Reproduce only the items starting at the line containing "For every named target in this 916×1755" and ending at the line containing "トレーナー (42, 1098)", substituting "ABOUT US" for "ABOUT" and leaving all else unchanged.

===== Entries provided

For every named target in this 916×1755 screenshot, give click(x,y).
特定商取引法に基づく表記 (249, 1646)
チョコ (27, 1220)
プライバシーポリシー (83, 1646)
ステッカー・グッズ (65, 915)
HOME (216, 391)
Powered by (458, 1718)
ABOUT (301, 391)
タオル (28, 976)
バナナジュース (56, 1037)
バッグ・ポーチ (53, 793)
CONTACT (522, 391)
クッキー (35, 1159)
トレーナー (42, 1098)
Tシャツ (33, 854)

==========
===== Entries provided

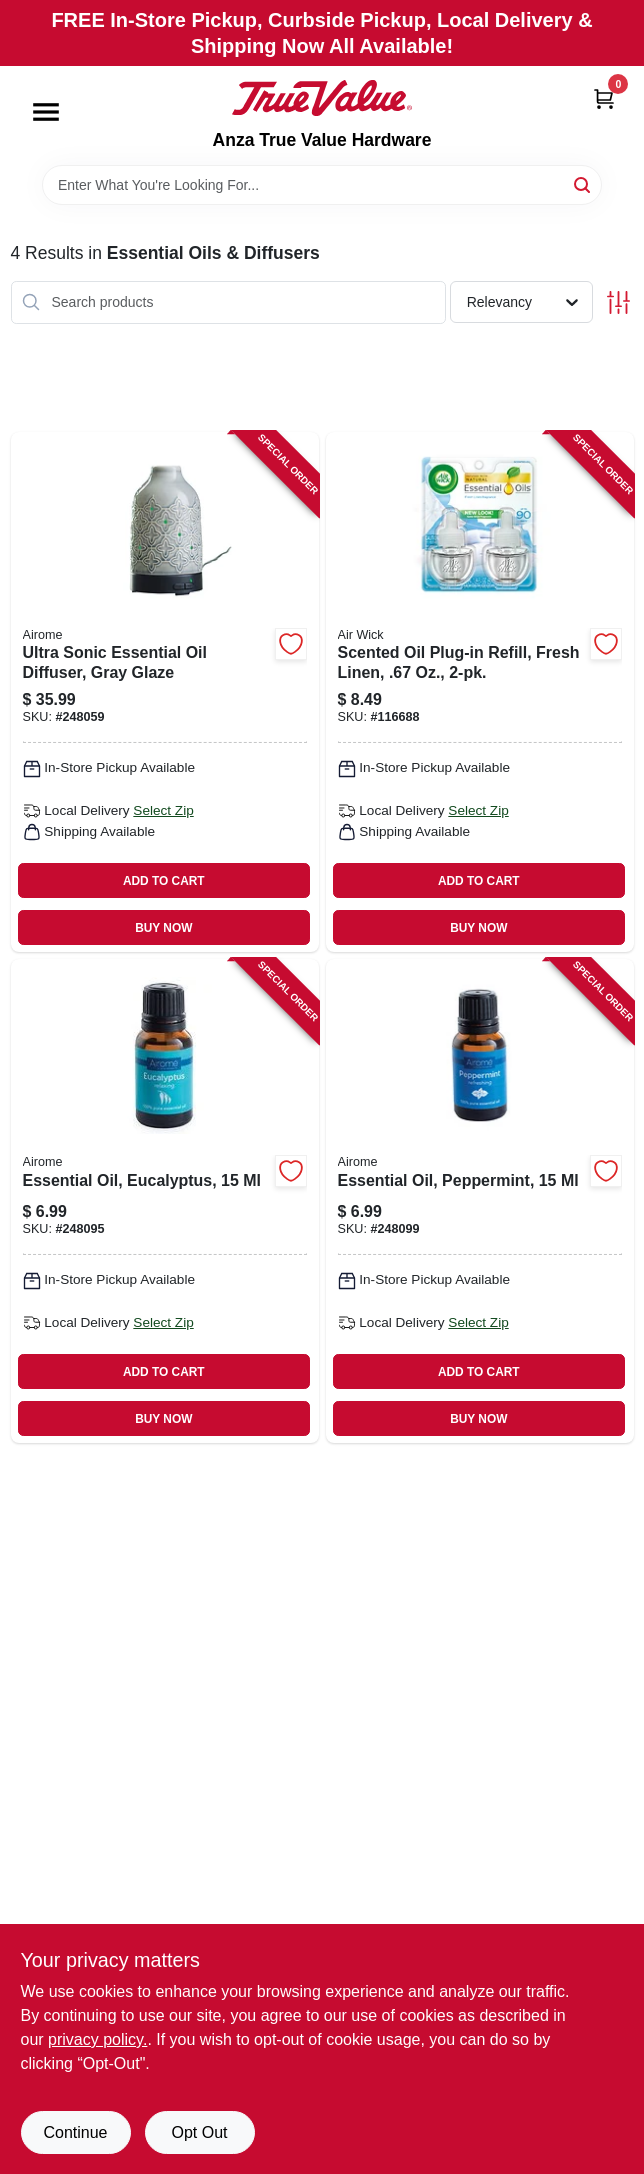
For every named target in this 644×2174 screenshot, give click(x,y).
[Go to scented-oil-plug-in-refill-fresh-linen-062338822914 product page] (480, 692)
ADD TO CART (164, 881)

==========

■ **Response to this exercise**
For every named target in this 916×1755 screenshot, give click(x,y).
特定商取引法に基づく表記 (249, 1646)
チョコ (27, 1220)
プライバシーポリシー (83, 1646)
ステッカー・グッズ (65, 915)
HOME (216, 391)
Powered by (458, 1718)
ABOUT US (301, 391)
タオル (28, 976)
バナナジュース (56, 1037)
バッグ・ポーチ (53, 793)
CONTACT (522, 391)
クッキー (35, 1159)
トレーナー (42, 1098)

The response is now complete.